Deane and other professional seamstresses from the WCAA attended their first onsite meeting with the designers the following Tuesday.
“We expected to be measuring windows that day but when we arrived we found there was no house. There was only a dirt lot and a pile of lumber," Deane says.
"We had to look over the blueprints to get our measurements. This was a heavily fabricated house. They needed 40 drapery panels, lots of bedding, slipcovers, cushions and pillows. We divided the work up amongst ourselves."
Deane wondered how all of the work would be done in time.
"The area was bustling with volunteers all over the place in their blue shirts and white hard hats.

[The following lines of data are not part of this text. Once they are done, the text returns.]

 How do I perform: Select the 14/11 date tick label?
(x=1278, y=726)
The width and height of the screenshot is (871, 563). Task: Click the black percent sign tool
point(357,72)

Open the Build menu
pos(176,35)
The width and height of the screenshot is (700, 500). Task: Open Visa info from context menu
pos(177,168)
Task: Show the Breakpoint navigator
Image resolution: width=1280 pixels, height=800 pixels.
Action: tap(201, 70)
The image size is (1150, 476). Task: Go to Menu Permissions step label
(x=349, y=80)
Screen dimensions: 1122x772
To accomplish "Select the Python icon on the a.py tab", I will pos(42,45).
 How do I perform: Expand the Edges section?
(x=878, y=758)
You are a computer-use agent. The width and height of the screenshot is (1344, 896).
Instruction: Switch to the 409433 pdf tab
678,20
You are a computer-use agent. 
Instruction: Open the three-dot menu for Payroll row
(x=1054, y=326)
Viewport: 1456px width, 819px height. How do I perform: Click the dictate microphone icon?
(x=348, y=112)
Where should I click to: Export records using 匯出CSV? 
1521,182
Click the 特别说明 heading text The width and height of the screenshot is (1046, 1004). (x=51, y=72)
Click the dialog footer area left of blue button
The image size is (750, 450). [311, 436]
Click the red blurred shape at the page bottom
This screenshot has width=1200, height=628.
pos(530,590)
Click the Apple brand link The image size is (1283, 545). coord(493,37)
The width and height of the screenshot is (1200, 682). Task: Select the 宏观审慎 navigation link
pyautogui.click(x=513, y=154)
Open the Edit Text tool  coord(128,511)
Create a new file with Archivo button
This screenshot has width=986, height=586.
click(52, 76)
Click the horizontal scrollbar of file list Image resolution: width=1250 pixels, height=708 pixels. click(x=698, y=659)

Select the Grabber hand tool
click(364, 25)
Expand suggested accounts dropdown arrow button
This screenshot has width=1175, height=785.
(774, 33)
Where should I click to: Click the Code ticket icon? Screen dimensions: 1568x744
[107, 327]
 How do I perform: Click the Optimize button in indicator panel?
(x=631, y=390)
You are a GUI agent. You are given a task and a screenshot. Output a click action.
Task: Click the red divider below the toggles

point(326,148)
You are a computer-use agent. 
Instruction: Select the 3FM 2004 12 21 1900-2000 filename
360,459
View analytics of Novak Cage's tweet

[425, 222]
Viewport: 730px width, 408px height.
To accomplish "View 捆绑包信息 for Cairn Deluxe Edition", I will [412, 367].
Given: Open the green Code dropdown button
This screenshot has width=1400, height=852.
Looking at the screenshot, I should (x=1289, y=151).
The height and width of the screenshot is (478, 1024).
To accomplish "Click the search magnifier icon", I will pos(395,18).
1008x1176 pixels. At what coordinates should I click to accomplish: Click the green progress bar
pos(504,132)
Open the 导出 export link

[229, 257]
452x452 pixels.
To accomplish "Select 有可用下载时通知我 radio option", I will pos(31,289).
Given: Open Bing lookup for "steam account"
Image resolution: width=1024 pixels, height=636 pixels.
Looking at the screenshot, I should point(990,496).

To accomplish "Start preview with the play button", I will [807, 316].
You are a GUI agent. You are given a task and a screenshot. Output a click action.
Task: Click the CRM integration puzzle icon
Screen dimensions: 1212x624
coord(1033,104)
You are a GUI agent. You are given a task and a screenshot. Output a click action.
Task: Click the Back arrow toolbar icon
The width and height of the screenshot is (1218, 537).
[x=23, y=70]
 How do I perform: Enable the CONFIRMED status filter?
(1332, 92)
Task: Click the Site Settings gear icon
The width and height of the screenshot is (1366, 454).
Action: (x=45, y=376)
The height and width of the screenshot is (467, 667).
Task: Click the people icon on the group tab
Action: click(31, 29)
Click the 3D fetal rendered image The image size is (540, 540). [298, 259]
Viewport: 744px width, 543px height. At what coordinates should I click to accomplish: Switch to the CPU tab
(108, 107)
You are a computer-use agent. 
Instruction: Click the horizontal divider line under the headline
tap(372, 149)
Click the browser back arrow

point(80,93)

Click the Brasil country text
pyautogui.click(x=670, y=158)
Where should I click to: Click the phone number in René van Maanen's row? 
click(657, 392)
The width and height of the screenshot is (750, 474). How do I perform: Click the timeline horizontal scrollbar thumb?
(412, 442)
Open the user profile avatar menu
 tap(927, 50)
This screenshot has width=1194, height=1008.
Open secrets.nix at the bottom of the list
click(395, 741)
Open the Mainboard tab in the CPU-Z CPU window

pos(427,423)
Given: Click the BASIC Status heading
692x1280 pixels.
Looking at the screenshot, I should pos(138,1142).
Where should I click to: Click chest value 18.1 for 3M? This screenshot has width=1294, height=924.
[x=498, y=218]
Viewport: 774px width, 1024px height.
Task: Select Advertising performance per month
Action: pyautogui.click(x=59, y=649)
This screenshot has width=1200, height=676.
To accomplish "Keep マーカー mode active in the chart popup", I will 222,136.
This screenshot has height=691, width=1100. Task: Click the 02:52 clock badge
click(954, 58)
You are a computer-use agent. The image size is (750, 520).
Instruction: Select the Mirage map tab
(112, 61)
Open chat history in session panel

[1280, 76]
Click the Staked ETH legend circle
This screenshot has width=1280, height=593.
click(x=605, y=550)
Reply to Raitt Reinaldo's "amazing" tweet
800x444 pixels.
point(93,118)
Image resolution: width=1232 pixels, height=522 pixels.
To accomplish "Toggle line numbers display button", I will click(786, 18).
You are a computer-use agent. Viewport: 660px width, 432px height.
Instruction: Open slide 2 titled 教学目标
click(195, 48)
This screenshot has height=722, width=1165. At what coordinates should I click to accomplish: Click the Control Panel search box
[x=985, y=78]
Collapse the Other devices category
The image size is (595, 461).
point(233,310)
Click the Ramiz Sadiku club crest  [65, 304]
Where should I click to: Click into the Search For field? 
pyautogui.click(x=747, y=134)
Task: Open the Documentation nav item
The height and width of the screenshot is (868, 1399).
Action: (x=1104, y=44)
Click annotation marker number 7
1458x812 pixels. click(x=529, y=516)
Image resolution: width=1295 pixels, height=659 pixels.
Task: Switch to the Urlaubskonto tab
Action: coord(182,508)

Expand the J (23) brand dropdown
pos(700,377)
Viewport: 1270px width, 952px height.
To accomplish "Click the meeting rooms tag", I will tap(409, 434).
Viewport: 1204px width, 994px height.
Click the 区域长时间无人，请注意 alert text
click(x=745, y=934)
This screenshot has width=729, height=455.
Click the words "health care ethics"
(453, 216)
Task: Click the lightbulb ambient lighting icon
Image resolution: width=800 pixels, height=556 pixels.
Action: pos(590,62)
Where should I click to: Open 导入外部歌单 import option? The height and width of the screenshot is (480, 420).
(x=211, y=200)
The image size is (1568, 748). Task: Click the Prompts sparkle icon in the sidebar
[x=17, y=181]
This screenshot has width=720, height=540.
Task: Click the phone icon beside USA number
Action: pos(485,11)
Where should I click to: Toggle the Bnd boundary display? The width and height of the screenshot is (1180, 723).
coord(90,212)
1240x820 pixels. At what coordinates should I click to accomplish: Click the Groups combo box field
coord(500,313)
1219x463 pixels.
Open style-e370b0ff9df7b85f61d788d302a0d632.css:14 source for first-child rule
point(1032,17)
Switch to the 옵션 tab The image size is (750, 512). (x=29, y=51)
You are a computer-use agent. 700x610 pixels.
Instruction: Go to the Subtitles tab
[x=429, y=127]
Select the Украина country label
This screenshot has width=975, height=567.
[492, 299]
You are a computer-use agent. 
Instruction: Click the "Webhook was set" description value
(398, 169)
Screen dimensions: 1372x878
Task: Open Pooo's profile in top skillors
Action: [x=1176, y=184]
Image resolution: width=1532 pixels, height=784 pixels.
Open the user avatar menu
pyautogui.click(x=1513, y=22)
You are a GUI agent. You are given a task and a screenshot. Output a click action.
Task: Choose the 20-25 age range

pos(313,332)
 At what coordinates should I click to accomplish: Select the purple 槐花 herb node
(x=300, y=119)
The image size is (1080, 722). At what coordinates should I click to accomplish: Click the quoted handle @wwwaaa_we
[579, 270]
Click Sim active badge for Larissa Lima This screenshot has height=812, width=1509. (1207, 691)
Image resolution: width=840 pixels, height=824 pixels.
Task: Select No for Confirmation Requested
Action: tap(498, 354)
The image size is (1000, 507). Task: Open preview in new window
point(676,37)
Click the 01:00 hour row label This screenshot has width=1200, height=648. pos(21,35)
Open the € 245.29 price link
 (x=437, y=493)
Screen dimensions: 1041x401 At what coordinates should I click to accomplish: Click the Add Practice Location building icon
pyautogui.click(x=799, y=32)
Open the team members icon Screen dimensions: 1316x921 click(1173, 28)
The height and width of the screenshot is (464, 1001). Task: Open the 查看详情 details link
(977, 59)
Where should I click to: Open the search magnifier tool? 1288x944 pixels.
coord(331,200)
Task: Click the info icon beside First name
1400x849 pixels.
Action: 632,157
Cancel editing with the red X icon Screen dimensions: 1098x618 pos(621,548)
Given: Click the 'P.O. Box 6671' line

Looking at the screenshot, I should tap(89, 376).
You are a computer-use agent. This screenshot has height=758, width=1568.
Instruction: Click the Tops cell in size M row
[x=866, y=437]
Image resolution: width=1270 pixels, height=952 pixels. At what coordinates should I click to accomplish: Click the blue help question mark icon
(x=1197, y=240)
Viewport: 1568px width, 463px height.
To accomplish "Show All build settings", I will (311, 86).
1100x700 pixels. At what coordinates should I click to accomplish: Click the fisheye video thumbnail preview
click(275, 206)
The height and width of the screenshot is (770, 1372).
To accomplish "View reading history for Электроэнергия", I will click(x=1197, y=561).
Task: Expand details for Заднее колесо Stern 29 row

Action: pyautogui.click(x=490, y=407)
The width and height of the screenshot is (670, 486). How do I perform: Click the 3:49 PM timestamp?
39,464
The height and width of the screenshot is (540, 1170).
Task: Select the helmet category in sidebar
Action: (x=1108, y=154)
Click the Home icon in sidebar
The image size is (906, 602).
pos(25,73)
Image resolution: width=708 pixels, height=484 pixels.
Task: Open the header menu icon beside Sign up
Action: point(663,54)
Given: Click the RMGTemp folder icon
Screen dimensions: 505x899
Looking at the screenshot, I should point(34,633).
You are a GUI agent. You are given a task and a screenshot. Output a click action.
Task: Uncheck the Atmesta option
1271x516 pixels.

We signed in and walked over to a small park filled with trailers, fiesta tents and food trucks. There was lots of free food," she says.
Over the course of the next three days, the women anxiously awaited for the fabric to be delivered so they could get started. Given the amount of work to be done, every hour counted. The fabric finally arrived late Thursday and the ladies took off running.
Deane says they each worked around the clock for three nights, working individually and as a group.
By Sunday, the group loaded two vans full of all the drapery, pillows and bedding and drove together to the newly built house where volunteers helped unload and haul everything into the house.
“We were in awe as we entered the house and walked from room to room. It came out beautiful," Deane says.
"Volunteers were busy installing lighting, painting doorways, assembling beds, arranging flowers and hanging pictures. We watched as celebrity designer Michael Moloney arranged furniture in the living room. Someone still had to install all our window treatments and bedding. It was pretty chaotic scene."
Deane says the group had just a few hours to get everything done before the big reveal, initiated by the famous words "move that bus!"
"The house was far from being 'T-V ready'," explains Deane who said the group was invited back for a private tour of the home after all of the television cameras had left.
"When we returned on Tuesday it was great because we got to see the house decorated with all our custom-made soft furnishings. We were so pleased with the results. The family moved in later that day. I can’t wait to watch the show. I’ll be pointing and shouting at the T-V, 'I made that!'
Deane says being part of the show was a fun and creatively inspiring adventure.
"I really enjoyed the experience of working as part of a team for such a good cause. If it can bring a little peace and joy to a family who suffered the heartbreaking loss of a child, then it was all worthwhile.” Deane says.